→ **What to do**
This exercise asks for the entries below to be printed exactly.

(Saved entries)
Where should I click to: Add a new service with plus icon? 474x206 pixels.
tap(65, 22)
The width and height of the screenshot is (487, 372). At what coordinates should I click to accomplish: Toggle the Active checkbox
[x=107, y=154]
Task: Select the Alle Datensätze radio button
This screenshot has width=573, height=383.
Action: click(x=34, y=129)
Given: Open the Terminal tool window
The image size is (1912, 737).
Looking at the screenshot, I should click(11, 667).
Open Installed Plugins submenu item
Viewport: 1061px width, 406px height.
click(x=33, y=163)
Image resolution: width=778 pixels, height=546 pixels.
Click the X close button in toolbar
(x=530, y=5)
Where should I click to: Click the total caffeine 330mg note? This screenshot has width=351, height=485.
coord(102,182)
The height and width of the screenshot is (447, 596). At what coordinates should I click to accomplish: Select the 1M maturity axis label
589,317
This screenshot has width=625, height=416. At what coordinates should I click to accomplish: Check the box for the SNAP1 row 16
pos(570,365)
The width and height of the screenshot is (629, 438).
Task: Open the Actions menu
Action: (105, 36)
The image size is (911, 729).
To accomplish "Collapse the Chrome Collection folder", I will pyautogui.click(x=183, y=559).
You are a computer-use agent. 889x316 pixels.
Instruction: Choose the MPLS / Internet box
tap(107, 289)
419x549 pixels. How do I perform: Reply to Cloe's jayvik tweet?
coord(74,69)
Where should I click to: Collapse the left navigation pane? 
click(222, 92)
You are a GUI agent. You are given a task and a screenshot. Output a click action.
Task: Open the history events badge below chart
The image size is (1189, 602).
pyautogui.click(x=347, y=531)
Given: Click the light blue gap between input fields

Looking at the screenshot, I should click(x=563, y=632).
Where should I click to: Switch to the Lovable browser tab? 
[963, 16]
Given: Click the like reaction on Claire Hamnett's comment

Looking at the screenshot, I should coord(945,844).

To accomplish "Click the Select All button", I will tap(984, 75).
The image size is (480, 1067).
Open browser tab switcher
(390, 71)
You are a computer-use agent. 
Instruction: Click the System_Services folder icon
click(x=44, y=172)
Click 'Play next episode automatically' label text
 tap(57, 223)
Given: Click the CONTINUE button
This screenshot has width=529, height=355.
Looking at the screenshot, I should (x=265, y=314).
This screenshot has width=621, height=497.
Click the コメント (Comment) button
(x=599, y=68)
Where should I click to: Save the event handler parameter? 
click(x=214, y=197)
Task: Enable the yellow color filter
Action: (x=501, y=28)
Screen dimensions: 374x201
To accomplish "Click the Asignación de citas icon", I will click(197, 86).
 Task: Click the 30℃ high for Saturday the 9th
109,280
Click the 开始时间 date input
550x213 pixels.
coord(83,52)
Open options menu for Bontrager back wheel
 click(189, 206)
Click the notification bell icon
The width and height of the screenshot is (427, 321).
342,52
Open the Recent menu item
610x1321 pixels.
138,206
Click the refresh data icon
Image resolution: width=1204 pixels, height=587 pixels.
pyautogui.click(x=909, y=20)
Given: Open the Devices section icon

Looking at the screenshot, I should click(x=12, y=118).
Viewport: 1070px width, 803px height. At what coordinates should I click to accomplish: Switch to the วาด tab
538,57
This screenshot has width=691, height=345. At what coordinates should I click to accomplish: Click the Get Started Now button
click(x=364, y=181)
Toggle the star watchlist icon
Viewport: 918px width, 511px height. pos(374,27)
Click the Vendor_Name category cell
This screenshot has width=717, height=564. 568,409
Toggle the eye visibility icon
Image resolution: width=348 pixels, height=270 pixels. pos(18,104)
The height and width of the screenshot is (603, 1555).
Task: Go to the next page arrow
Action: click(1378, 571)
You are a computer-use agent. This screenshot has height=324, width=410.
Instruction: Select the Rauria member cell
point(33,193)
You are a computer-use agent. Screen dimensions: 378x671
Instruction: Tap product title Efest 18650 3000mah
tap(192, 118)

→ **Exercise response**
Where should I click to: Add a new service with plus icon? 474x206 pixels.
tap(65, 22)
The width and height of the screenshot is (487, 372). At what coordinates should I click to accomplish: Toggle the Active checkbox
[x=107, y=154]
Task: Select the Alle Datensätze radio button
This screenshot has width=573, height=383.
Action: click(x=34, y=129)
Given: Open the Terminal tool window
The image size is (1912, 737).
Looking at the screenshot, I should click(11, 667).
Open Installed Plugins submenu item
Viewport: 1061px width, 406px height.
click(x=33, y=163)
Image resolution: width=778 pixels, height=546 pixels.
Click the X close button in toolbar
(x=530, y=5)
Where should I click to: Click the total caffeine 330mg note? This screenshot has width=351, height=485.
coord(102,182)
The height and width of the screenshot is (447, 596). At what coordinates should I click to accomplish: Select the 1M maturity axis label
589,317
This screenshot has width=625, height=416. At what coordinates should I click to accomplish: Check the box for the SNAP1 row 16
pos(570,365)
The width and height of the screenshot is (629, 438).
Task: Open the Actions menu
Action: (105, 36)
The image size is (911, 729).
To accomplish "Collapse the Chrome Collection folder", I will pyautogui.click(x=183, y=559).
You are a computer-use agent. 889x316 pixels.
Instruction: Choose the MPLS / Internet box
tap(107, 289)
419x549 pixels. How do I perform: Reply to Cloe's jayvik tweet?
coord(74,69)
Where should I click to: Collapse the left navigation pane? 
click(222, 92)
You are a GUI agent. You are given a task and a screenshot. Output a click action.
Task: Open the history events badge below chart
The image size is (1189, 602).
pyautogui.click(x=347, y=531)
Given: Click the light blue gap between input fields

Looking at the screenshot, I should click(x=563, y=632).
Where should I click to: Switch to the Lovable browser tab? 
[963, 16]
Given: Click the like reaction on Claire Hamnett's comment

Looking at the screenshot, I should coord(945,844).

To accomplish "Click the Select All button", I will tap(984, 75).
The image size is (480, 1067).
Open browser tab switcher
(390, 71)
You are a computer-use agent. 
Instruction: Click the System_Services folder icon
click(x=44, y=172)
Click 'Play next episode automatically' label text
 tap(57, 223)
Given: Click the CONTINUE button
This screenshot has width=529, height=355.
Looking at the screenshot, I should (x=265, y=314).
This screenshot has width=621, height=497.
Click the コメント (Comment) button
(x=599, y=68)
Where should I click to: Save the event handler parameter? 
click(x=214, y=197)
Task: Enable the yellow color filter
Action: (x=501, y=28)
Screen dimensions: 374x201
To accomplish "Click the Asignación de citas icon", I will click(197, 86).
 Task: Click the 30℃ high for Saturday the 9th
109,280
Click the 开始时间 date input
550x213 pixels.
coord(83,52)
Open options menu for Bontrager back wheel
 click(189, 206)
Click the notification bell icon
The width and height of the screenshot is (427, 321).
342,52
Open the Recent menu item
610x1321 pixels.
138,206
Click the refresh data icon
Image resolution: width=1204 pixels, height=587 pixels.
pyautogui.click(x=909, y=20)
Given: Open the Devices section icon

Looking at the screenshot, I should click(x=12, y=118).
Viewport: 1070px width, 803px height. At what coordinates should I click to accomplish: Switch to the วาด tab
538,57
This screenshot has width=691, height=345. At what coordinates should I click to accomplish: Click the Get Started Now button
click(x=364, y=181)
Toggle the star watchlist icon
Viewport: 918px width, 511px height. pos(374,27)
Click the Vendor_Name category cell
This screenshot has width=717, height=564. 568,409
Toggle the eye visibility icon
Image resolution: width=348 pixels, height=270 pixels. pos(18,104)
The height and width of the screenshot is (603, 1555).
Task: Go to the next page arrow
Action: click(1378, 571)
You are a computer-use agent. This screenshot has height=324, width=410.
Instruction: Select the Rauria member cell
point(33,193)
You are a computer-use agent. Screen dimensions: 378x671
Instruction: Tap product title Efest 18650 3000mah
tap(192, 118)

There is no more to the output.